[Start of section]

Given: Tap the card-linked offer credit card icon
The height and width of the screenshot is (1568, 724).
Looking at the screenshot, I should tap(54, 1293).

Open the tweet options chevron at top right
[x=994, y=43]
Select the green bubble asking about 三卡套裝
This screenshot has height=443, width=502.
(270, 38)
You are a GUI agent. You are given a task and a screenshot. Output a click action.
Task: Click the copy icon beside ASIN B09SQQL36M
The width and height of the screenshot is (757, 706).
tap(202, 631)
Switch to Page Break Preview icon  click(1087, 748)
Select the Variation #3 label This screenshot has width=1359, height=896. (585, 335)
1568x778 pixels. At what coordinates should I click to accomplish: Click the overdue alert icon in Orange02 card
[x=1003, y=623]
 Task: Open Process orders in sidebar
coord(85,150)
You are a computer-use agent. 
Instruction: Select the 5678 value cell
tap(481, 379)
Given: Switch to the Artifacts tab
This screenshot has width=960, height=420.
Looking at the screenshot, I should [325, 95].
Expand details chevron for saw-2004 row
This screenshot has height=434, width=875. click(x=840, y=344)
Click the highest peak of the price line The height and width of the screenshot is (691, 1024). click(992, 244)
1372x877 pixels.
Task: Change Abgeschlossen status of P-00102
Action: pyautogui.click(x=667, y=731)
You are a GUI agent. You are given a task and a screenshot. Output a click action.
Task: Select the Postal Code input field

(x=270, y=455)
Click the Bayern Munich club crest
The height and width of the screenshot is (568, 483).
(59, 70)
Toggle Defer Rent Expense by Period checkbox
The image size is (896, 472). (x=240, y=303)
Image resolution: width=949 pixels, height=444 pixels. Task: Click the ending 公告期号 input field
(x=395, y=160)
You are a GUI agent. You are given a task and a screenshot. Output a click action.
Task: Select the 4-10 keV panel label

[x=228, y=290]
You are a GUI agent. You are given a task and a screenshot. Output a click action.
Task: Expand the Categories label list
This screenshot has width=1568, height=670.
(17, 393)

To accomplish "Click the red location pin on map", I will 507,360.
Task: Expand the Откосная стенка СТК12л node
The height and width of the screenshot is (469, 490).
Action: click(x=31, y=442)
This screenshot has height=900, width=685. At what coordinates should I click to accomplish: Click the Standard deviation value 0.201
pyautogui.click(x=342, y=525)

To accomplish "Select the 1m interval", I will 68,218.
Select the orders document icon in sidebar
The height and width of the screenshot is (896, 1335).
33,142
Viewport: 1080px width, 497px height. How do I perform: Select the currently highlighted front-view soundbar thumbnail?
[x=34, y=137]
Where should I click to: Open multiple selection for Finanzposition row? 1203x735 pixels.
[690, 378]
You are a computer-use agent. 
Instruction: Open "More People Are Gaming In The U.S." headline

[End of section]

> [Task statement]:
The records above should be copied out again in full, exactly as they appear.

> [Result of this task]:
Given: Tap the card-linked offer credit card icon
The height and width of the screenshot is (1568, 724).
Looking at the screenshot, I should tap(54, 1293).

Open the tweet options chevron at top right
[x=994, y=43]
Select the green bubble asking about 三卡套裝
This screenshot has height=443, width=502.
(270, 38)
You are a GUI agent. You are given a task and a screenshot. Output a click action.
Task: Click the copy icon beside ASIN B09SQQL36M
The width and height of the screenshot is (757, 706).
tap(202, 631)
Switch to Page Break Preview icon  click(1087, 748)
Select the Variation #3 label This screenshot has width=1359, height=896. (585, 335)
1568x778 pixels. At what coordinates should I click to accomplish: Click the overdue alert icon in Orange02 card
[x=1003, y=623]
 Task: Open Process orders in sidebar
coord(85,150)
You are a computer-use agent. 
Instruction: Select the 5678 value cell
tap(481, 379)
Given: Switch to the Artifacts tab
This screenshot has width=960, height=420.
Looking at the screenshot, I should [325, 95].
Expand details chevron for saw-2004 row
This screenshot has height=434, width=875. click(x=840, y=344)
Click the highest peak of the price line The height and width of the screenshot is (691, 1024). click(992, 244)
1372x877 pixels.
Task: Change Abgeschlossen status of P-00102
Action: pyautogui.click(x=667, y=731)
You are a GUI agent. You are given a task and a screenshot. Output a click action.
Task: Select the Postal Code input field

(x=270, y=455)
Click the Bayern Munich club crest
The height and width of the screenshot is (568, 483).
(59, 70)
Toggle Defer Rent Expense by Period checkbox
The image size is (896, 472). (x=240, y=303)
Image resolution: width=949 pixels, height=444 pixels. Task: Click the ending 公告期号 input field
(x=395, y=160)
You are a GUI agent. You are given a task and a screenshot. Output a click action.
Task: Select the 4-10 keV panel label

[x=228, y=290]
You are a GUI agent. You are given a task and a screenshot. Output a click action.
Task: Expand the Categories label list
This screenshot has width=1568, height=670.
(17, 393)

To accomplish "Click the red location pin on map", I will 507,360.
Task: Expand the Откосная стенка СТК12л node
The height and width of the screenshot is (469, 490).
Action: click(x=31, y=442)
This screenshot has height=900, width=685. At what coordinates should I click to accomplish: Click the Standard deviation value 0.201
pyautogui.click(x=342, y=525)

To accomplish "Select the 1m interval", I will 68,218.
Select the orders document icon in sidebar
The height and width of the screenshot is (896, 1335).
33,142
Viewport: 1080px width, 497px height. How do I perform: Select the currently highlighted front-view soundbar thumbnail?
[x=34, y=137]
Where should I click to: Open multiple selection for Finanzposition row? 1203x735 pixels.
[690, 378]
You are a computer-use agent. 
Instruction: Open "More People Are Gaming In The U.S." headline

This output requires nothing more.